━━ Data records ━━
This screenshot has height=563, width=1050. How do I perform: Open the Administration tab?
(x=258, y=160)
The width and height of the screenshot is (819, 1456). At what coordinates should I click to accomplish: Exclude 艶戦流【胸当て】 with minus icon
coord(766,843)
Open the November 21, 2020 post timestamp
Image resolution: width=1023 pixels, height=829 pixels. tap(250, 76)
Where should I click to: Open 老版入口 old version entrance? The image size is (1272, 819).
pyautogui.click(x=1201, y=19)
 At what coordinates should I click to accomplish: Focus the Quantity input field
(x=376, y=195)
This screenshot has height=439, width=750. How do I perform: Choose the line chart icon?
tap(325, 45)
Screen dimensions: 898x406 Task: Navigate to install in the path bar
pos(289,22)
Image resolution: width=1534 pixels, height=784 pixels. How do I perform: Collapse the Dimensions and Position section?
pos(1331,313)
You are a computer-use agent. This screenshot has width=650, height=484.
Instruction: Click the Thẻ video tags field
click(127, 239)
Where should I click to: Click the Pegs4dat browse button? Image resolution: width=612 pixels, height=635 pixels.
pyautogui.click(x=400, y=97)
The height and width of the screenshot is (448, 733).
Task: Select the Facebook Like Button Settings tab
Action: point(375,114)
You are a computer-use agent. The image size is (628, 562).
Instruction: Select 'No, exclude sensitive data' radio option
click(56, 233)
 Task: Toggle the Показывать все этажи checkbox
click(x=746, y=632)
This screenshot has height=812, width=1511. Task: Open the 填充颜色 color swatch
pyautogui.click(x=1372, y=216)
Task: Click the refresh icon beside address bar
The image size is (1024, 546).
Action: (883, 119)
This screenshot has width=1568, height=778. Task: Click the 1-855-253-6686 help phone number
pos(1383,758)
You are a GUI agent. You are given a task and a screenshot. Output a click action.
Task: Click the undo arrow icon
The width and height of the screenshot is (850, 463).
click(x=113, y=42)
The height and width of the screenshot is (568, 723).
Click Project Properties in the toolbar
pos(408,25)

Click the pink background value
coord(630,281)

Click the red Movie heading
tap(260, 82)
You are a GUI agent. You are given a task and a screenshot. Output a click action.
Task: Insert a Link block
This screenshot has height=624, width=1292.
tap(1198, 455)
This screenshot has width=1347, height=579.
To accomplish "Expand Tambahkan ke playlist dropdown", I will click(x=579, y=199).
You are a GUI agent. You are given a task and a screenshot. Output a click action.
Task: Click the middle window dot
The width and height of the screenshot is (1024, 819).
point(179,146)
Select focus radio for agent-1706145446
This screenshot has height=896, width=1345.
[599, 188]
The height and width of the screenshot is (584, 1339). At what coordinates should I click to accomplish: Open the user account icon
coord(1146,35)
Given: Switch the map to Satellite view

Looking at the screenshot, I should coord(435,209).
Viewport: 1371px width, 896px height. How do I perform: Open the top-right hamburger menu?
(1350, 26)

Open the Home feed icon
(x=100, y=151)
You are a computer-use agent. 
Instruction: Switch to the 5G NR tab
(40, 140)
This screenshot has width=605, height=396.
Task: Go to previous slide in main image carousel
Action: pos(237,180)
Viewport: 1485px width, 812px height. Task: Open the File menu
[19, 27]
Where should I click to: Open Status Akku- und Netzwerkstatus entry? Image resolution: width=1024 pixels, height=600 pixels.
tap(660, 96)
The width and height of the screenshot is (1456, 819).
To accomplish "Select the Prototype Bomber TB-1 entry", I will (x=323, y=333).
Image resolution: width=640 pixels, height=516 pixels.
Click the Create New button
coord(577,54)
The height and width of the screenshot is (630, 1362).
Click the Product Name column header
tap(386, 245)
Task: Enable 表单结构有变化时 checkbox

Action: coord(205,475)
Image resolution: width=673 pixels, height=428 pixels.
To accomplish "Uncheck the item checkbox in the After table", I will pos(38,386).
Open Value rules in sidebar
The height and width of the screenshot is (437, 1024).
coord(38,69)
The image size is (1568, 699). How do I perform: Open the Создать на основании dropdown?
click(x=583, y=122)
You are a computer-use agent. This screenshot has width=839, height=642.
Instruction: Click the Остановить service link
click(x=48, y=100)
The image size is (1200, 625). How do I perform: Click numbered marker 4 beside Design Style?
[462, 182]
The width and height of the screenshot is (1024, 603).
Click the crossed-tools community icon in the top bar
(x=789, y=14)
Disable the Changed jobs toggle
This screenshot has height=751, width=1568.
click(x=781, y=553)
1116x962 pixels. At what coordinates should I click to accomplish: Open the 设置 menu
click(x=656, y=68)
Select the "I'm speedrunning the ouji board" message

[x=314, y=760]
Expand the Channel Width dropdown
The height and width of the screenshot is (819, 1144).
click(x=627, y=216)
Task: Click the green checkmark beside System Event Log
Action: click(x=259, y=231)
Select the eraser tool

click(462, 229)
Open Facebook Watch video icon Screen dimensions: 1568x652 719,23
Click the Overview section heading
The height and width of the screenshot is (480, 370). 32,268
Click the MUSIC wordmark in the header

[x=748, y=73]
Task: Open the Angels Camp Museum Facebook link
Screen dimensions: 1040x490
━━━
What the task requires:
Go to the line in the material above that contains "has width=839, height=642." and copy exactly from there through the line that contains "The width and height of the screenshot is (1024, 603).", stopping after it.

Output for this exercise:
You are a computer-use agent. This screenshot has width=839, height=642.
Instruction: Click the Остановить service link
click(x=48, y=100)
The image size is (1200, 625). How do I perform: Click numbered marker 4 beside Design Style?
[462, 182]
The width and height of the screenshot is (1024, 603).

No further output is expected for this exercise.